During their investigation, police spoke with Elcio Gomes, a friend of Miguel and Manoel, who told them that they were all part of a group of “scientific spiritualists,” comprised of nearly all “electronics specialists . . . in the district,” who experimented in various ways. For example, two months before Miguel and Manoel perished, they and Elcio had built some type of device in Manoel’s garden in an attempt to contact Mars… they were unsuccessful, and the device exploded by accident.
This event was corroborated by Manoel’s father and others, who reported the experiment, as well as a similar but more spectacular event: on June 13, 1966, numerous witnesses reported an explosion on the beach in Espírito Santo (the state just northeast of Rio de Janeiro) that “rocked buildings as far as fifteen kilometers away.” Local fishermen also witnessed the event, and they reported “that a flying saucer was seen to fall into the sea.”
Elcio also spoke of this event to investigators, and he claimed that it followed an intentional meeting between members of the spiritualist group and a UFO; he claimed that after it visited with them for about five minutes, it left with a blinding flash and large explosion.

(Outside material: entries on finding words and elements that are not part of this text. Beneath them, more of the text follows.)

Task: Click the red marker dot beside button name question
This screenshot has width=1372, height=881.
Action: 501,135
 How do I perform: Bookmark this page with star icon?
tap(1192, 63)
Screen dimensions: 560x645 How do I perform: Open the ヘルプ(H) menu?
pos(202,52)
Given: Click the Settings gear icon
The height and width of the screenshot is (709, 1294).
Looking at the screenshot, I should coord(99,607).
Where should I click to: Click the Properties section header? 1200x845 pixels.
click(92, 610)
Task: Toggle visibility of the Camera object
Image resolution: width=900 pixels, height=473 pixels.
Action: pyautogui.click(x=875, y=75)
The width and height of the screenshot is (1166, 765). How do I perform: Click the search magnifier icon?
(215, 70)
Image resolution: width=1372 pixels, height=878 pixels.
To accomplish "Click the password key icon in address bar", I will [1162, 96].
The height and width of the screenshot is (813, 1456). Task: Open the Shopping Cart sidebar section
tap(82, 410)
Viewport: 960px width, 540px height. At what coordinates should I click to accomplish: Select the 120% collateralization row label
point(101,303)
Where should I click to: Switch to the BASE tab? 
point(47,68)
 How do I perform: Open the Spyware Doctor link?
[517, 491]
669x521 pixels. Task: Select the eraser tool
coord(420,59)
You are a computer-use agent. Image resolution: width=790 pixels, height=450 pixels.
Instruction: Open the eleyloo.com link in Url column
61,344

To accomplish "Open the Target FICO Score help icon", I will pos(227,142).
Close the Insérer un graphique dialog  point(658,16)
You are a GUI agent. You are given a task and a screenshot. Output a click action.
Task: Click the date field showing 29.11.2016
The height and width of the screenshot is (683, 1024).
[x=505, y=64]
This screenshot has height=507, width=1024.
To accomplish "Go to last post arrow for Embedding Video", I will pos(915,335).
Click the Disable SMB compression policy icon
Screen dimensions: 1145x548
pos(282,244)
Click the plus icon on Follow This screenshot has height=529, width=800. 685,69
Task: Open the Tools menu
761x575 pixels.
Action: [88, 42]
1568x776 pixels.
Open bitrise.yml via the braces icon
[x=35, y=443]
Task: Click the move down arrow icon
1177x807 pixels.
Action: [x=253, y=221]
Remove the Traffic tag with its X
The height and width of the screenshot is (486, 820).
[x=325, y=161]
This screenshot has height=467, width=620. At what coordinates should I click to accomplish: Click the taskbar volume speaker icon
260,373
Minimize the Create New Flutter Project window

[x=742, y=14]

In any event, when investigators searched Miguel’s workshop, they found tools and lead scraps used to make the masks (which in truth were less masks and more eye covers crudely cut from thin sheets of lead, leaving the rest of the face exposed), and a book with passages about “intense luminosity” highlighted, presumably being the reason the pair wore the lead eye-shields. Authorities also determined that the handwriting on the cryptic message found at the scene of their deaths belonged to neither Miguel nor Manoel.
Rejecting the supernatural theories put forth by Elcio and other locals, police floated the possibility that Miguel and Manoel were involved with smuggling electronics equipment, which had been difficult to come by in Brazil at the time.
Another commonly touted explanation was that the pair had overdosed after taking an illicit drug in order to make better contact with the spirits, and many suggested the two took acid (lysergic acid diethylamide). This theory was supported by a Brazilian “Professor of Yoga” who opined to the Folha de Sao Paulo that “the men may have been trying to carry out a telepathic experiment with high frequency thought waves [with] LSD-25 or Mescalin.”
However, deaths from LSD are extremely rare, and when they do occur, it is usually when it is taken with alcohol, triggering a heart attack, stroke or respiratory failure. There is no evidence that the men were drinking anything but water at or before their deaths.
Nonetheless, the UFO/spirits hypothesis wouldn’t die, particularly given the number of witnesses to alleged UFO events contemporaneous with the men’s demise. These included society maven Senhora Gracinda Barbosa Coutinho da Sousa and her children, who reported that on August 17, 1966, they had seen an “an oval-shaped object, of an orangy colour, with a band of fire around its edges . . . sending out rays in all directions . . . hanging over the top” of Morro do Vintém. According to da Sousa, the object “rose and fell vertically for some three or four minutes.”
Finally, you should know that Miguel and Manoel were not the only male technicians to die on a rugged hilltop in Brazil in the 1960s. In 1962, a television technician named Hermes was reported to have been found dead on Morro do Cruzeiro, also in the state of Rio de Janeiro. A lead mask was found near Hermes’ body as well.
In the end, it seems likely that whatever was in the consumed capsules probably caused the men’s deaths, whether intentionally or not isn’t clear, though given the men took the time to purchased raincoats (it was raining at the time), one would think they didn’t go to that hilltop intending to leave their body’s behind, else why would they care if they got wet? Whatever the case, as for the lead masks, these appear to have been worn simply to shield their eyes from the “intense luminosity” of the spirits they were seemingly on the hilltop to see.